Total market volume is not one I've watched before, but I will be in the future, thanks for putting it up.

Wayne

Douglas said...

thanks Bill.

I have studied volume in all bear market rallies and new bull markets since 1962 (on the S&P 500).

I did not see any new bull markets built on falling volume (compared with volume at the index low).

Of course there are many ways of trying to measure this...and I find the relationship of volume and price to be more complicated to measure than that between price and implied volatility.

However, I have seen elsewhere on the blogsphere others talking about studies back to the 1930s that have similar conclusions regarding volume.

One thing I am not sure about however is whether to try and 'seasonally adjust' the volume.
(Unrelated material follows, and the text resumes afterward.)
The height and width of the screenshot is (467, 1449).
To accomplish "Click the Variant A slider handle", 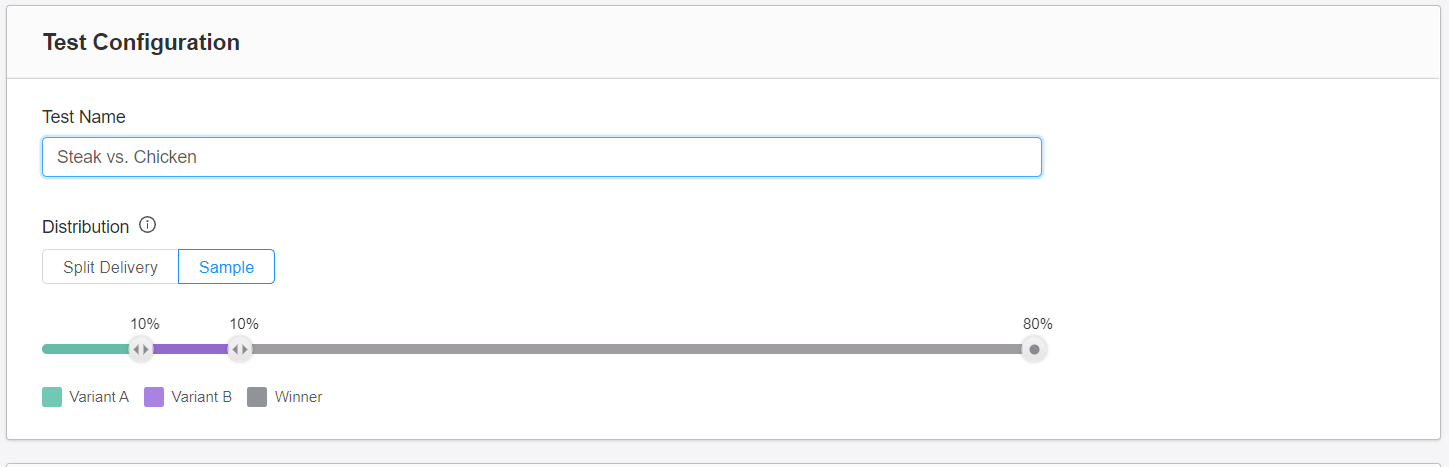I will click(x=141, y=349).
There seem to be summer and Christmas drops - but is it a good idea to 'seasonally adjust' volume? Perhaps the 'Sell in May' idea is not unrelated to lower summer volume? Any thoughts on that?

Bill Luby said...

Thanks, Wayne. The intent here is not necessarily to present an infallible indicator, but one that has considerably better than average potential (at least for certain market conditions), with the hope that the idea will spur some further investigation on the part of the reader.


Douglas,

Thanks for chiming in here. I have not done any studies that use seasonal adjustments for volume, but since volume clearly has a seasonal component to it, I think these types of adjustments would yield better data.

If you end up going forward with such a study, I would be interested to hear some of your findings.

Cheers,

-Bill

Colli said...

Thanks for the info Bill. If you couple this information with the drop in taxes information published by Bloomberg (http://online.barrons.com/article/SB124579469824143923.html#mod=BOL_hpp_dc) it spells out a very ominous period in the near future.

Colli

goldstocktrades said...

I had a post way back in May saying how skeptical I was of this rise on low volume.

Check out what I wrote.

Be Prepared To Short

Tom D said...

I started out in technical analysis in the 1970's which, because of the classical writers and Joe Granville's and Don Wolanchuk's work on OBV, was the decade for volume.
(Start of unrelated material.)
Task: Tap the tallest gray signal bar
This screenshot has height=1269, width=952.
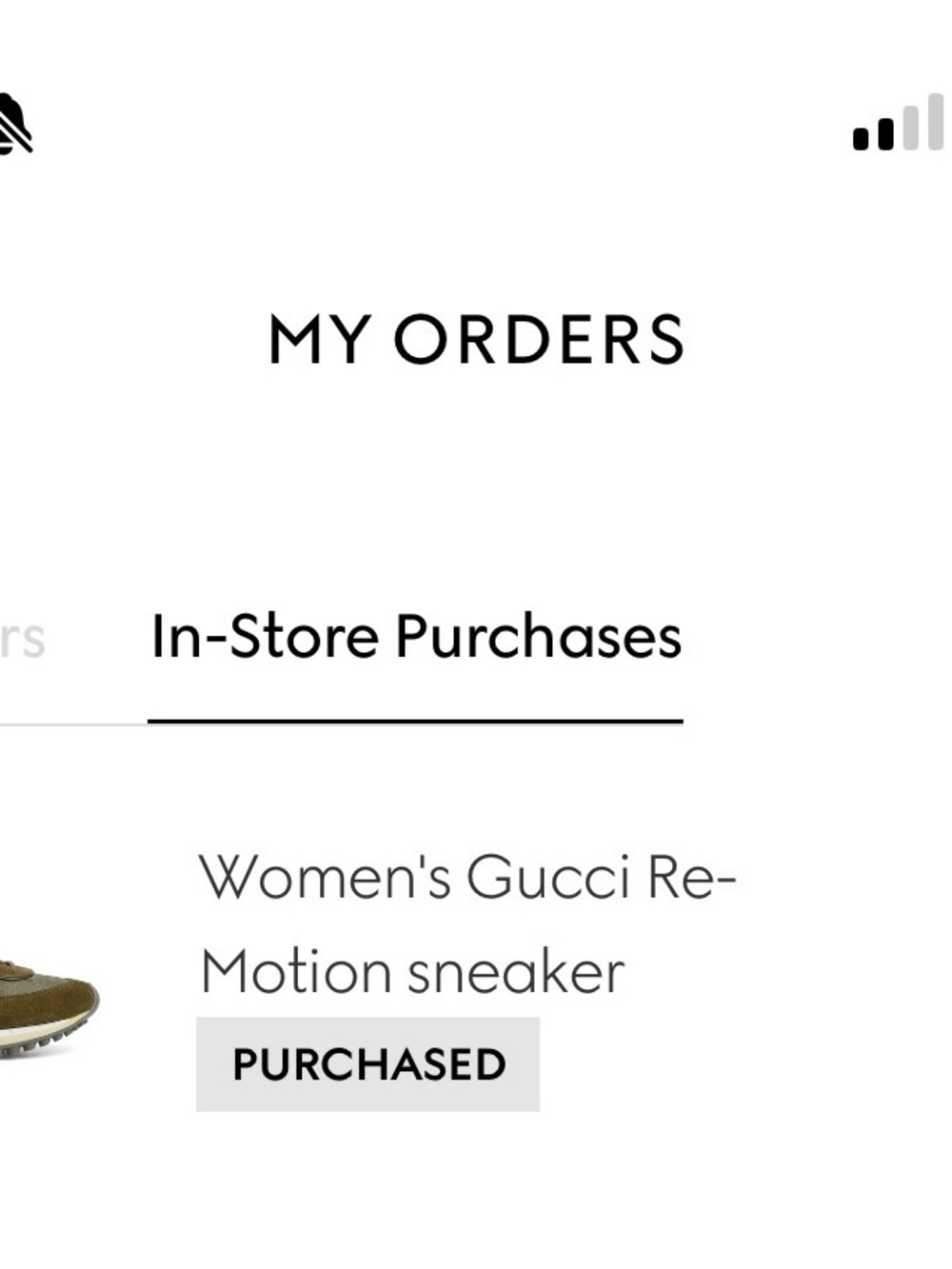Action: coord(936,122)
To keep this short I now believe that volume is overrated or unreliable for one very important several reason. It used to be that nearly all volume was NYSE traded and therefore recorded. A lot of volume today is traded "OTC" or privately or offshore, etc. so that we do not really know what the volume truly is.

Second it is not true that all bull markets start on high volume such that a low volume startup can definitively be stated not to be a bull market. Obviously at some point a real bull market WILL have much greater volume, but not necessarily during the first phase. Several people have written about this recently.

The massive bull market which started in May 1942 had very low volume for six months while the Dow rose 16%. Similarly for the bull market phase starting in 1949 and the one starting in 1958, 1980 etc.

Breadth and other data seem more important than volume early in bull markets. Volume "should" theoretically be lower early on after a major crash since few are believers. It takes little volume to run the convinced shorts. Believers only come into the market in numbers much later.

I'm not saying we are definitely having a new bull market since March, but I don't think we can rely on volume to help us either way this early in the game.

goldstocktrades said...

Tom,

Volume confirms price movement. Look at the bottom in 2003 and see how the volume came in. Do you agree we have a rounding top and the primary trend is down?

Dow Trade Opportunity

Tom D said...

""Volume confirms price movement. Look at the bottom in 2003 and see how the volume came in. Do you agree we have a rounding top and the primary trend is down?""


GST,

Volume *eventually* confirms price movement. And I see a presently wavering trend up from March 09 which still deserves respect, "until it doesn't".

Sentiment is not near normal bear market rally top levels, in my opinion.